Auckland: New Zealand  is all set to face France in Sunday's World Cup final to end the 24-year wait of a rugby-mad nation for its second world title.

Host  team, ‘All Blacks’ have been the outstanding team of the tournament, winning their pool matches by margins of between 20 and 76 points, scoring 240 points and conceding 49 in four games, then beating Argentina and Australia in knockout matches with barely a flicker of anxiety on the field.

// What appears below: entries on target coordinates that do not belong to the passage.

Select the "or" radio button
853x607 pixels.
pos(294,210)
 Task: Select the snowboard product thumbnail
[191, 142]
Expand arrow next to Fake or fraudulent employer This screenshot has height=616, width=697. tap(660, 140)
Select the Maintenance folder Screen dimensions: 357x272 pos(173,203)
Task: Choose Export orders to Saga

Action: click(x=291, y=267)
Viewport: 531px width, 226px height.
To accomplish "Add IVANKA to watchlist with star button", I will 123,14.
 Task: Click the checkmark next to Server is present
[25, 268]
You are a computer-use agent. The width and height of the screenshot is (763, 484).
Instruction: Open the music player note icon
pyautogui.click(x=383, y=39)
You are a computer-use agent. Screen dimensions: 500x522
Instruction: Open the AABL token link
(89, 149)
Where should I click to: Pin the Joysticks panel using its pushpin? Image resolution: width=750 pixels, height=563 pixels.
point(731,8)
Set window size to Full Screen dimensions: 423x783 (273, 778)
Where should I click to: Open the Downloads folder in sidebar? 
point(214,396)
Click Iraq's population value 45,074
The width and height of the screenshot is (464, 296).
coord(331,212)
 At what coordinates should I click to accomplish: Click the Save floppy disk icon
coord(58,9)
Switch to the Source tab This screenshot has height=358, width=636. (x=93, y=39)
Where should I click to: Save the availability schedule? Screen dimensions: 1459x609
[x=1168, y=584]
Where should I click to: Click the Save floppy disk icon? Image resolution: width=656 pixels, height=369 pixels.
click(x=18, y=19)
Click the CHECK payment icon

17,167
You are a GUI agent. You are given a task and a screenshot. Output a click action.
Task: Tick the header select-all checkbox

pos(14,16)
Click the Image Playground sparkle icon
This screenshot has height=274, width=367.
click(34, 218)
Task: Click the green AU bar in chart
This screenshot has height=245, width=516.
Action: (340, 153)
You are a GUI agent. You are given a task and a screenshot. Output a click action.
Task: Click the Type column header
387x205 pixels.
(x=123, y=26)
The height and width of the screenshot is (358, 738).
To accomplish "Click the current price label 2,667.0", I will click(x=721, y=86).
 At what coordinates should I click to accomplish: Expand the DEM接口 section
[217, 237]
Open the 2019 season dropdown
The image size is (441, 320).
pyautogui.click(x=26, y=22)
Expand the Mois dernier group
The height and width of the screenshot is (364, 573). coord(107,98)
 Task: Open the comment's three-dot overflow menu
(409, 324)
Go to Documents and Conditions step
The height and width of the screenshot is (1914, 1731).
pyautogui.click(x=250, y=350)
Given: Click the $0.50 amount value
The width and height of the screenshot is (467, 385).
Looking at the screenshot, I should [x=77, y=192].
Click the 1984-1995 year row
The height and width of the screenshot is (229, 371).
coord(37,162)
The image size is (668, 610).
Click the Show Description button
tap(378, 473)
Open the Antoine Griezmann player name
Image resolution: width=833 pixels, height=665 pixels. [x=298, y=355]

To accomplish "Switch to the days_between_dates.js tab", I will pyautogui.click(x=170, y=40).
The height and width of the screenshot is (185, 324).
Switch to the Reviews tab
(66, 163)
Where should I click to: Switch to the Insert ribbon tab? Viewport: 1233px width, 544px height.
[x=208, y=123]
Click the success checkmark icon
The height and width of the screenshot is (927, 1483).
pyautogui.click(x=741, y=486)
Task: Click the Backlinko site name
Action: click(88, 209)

Whereas, France lost twice in pool matches, to New Zealand and in almost humiliating fashion to Tonga, then compounded its poor form with a self-destructive display of internal discord.The All Blacks sustained a key injury during pool play — the loss of star flyhalf Dan Carter — that was thought capable of derailing their campaign, but took it in their stride.

As reigning world champion South Africa and 2003 champions England fell in the quarterfinals along with Ireland, which had beaten Australia in pool play, New Zealand steered an unbroken course to the final. In the nature of All Blacks rugby it drew on almost prodigious depth of talent: elevating 22-year-old flyhalf Aaron Cruden and scrumhalf Piri Weepu from subordinate to indispensable roles without any disruption to its pattern.

New Zealand met its archrival Australia in the semifinals and, for a moment, this nation of 4.5 million quavered; feared that in a match between the No. 1- and No. 2-ranked teams in world rugby its long quest for World Cup glory might unravel.

Instead, New Zealand played majestically, physically imposing itself on the match, shutting down Australia's key playmakers to win 20-6 and to become, even more than it had been previously, an overwhelming favorite to win the final.

The All Blacks say they have a balance in their squad between veterans of the 2007 defeat and youngsters such as Cruden and fullback Israel Dagg who are unscarred by that experience.